Karen wanted that in her life. Through a series of events, she was paired with Theo, a 10-month-old service dog trainee, in early 2016. The two have been inseparable ever since. “He just made the world safe for me again,” Karen says. “I took him everywhere I went.”

That included to the schools where she worked. As much as he helped Karen, she saw Theo work his magic on the youngsters she counseled who were dealing with their own issues.

He earned his Canine Good Citizen in 2017 and was registered through Pet Partners as a therapy dog from 2017 to 2021 before he earned his Animal Assisted Play Therapy certificate.

“Both Theo and I are certified, which means he had to demonstrate specific qualifications as well as I as his handler,” she says.

The training is rigorous, requiring two 40-hour sessions. And then candidates must practice under supervision before they receive their certification.

As serious as this all is, there are moments of fun. As part of the training, Karen had to prove she could teach Theo a new skill. During an interview, at her behest he demonstrated, his ability to plunk notes on a Playskool piano with his nose. A moment later, Karen blew up a balloon and let Theo nudge it into the air with his nose before he eventually popped it. He can push buttons with his nose and he loves playing with balls.

“He’ll literally throw the ball back at you,” Karen says.

Whether he takes part in a therapy session is pretty much up to the client, she says. But over and over, in different ways, she has seen Theo help with the same kind of healing she once experienced.

There was the 4-year-old boy who had been severely neglected, then was adopted by his foster parents. When it was time for him to enter preschool, the child sat in the midst of 20 other youngsters, completely overwhelmed.

“Theo would lay on his stomach and he would belly crawl up to him and just put his head in the little guy’s lap,” she says. “And it was just priceless.”

Another little girl, who had suffered severe medical trauma, would use a toy doctor kit to bandage Theo, putting play band-aids all over him, taking his temperature and wrapping up his feet, while he patiently lay down next to her.

“She was reenacting what had happened to her,” Karen says. “What you find is that children will play out and reenact a trauma until they’ve processed it, and then they’ll move on.”

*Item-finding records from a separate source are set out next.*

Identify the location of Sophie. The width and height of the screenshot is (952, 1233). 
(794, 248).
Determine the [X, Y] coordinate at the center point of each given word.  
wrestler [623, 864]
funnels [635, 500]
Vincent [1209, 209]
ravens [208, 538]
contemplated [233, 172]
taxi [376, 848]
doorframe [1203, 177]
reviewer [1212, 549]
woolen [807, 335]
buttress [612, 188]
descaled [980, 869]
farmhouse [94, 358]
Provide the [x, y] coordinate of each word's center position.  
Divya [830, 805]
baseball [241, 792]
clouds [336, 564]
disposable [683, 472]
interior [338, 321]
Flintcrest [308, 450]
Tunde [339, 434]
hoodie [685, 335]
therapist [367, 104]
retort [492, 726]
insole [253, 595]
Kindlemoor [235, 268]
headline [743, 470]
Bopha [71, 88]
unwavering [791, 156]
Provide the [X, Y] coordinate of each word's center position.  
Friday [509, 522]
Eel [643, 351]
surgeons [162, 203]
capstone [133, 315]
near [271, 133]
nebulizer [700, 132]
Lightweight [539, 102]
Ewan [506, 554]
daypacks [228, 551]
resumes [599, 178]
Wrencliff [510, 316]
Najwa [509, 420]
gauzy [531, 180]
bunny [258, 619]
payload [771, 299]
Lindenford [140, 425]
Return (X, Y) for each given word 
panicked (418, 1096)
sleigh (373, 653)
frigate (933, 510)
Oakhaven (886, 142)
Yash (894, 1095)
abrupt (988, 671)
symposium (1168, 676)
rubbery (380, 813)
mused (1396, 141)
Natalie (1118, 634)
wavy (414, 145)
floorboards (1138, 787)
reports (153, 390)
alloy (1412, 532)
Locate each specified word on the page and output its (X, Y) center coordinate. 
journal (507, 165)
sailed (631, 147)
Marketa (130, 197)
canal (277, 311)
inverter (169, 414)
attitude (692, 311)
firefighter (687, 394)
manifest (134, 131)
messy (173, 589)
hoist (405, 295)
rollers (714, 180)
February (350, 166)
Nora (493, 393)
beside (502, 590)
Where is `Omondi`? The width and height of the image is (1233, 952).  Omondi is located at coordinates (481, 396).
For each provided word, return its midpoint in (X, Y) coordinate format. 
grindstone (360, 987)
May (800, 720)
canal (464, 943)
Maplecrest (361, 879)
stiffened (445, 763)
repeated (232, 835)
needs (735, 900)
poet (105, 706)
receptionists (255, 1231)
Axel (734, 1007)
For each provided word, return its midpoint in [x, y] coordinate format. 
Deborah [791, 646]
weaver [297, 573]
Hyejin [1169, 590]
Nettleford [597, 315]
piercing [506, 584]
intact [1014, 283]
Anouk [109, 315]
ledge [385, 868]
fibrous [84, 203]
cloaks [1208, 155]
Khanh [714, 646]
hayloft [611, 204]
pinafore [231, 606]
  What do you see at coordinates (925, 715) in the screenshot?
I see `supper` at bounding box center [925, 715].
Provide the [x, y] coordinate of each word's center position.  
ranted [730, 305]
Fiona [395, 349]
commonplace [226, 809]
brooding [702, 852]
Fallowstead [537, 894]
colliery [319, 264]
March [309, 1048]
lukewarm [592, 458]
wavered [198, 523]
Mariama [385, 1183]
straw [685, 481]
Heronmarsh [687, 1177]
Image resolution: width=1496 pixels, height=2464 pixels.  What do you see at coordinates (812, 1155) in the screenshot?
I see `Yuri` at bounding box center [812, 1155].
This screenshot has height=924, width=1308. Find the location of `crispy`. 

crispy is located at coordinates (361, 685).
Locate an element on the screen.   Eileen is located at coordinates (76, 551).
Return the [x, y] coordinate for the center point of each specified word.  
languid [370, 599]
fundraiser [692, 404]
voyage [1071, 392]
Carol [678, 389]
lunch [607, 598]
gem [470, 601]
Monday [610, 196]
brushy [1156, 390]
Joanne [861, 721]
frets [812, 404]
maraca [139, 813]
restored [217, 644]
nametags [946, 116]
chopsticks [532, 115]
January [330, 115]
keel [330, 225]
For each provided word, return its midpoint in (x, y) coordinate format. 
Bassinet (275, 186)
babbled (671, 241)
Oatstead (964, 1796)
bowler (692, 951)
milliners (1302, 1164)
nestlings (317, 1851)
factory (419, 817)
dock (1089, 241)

And then there was the boy who had been in and out of foster placements and suffered ongoing trauma. He didn’t have much trust left in humans. Karen started taking him and Theo for walks to a park twice a week, playing and not talking much about the issues he was dealing with.

“And what I found was that he really developed a closeness with Theo and started to be really mindful that Theo was safe,” Karen says.

The boy was attentive to the environment, making sure Theo didn’t wander into any dangerous situations. And along the way, the bond he forged with the dog paved the way for him to reconnect with humans.

“He went from being a child who could barely make it in the classroom to transitioning back into school after that summer, and he was good,” she says. “He didn’t have hardly any behavioral problems after that.”

Witnessing this growth, Karen says, is emotional. 

“Watching them not be afraid to connect and to be able to say, ‘I can be OK,’ I don’t even know if I have the words,” she says, sitting in her Billings office. “It’s so powerful, so beautiful to see.”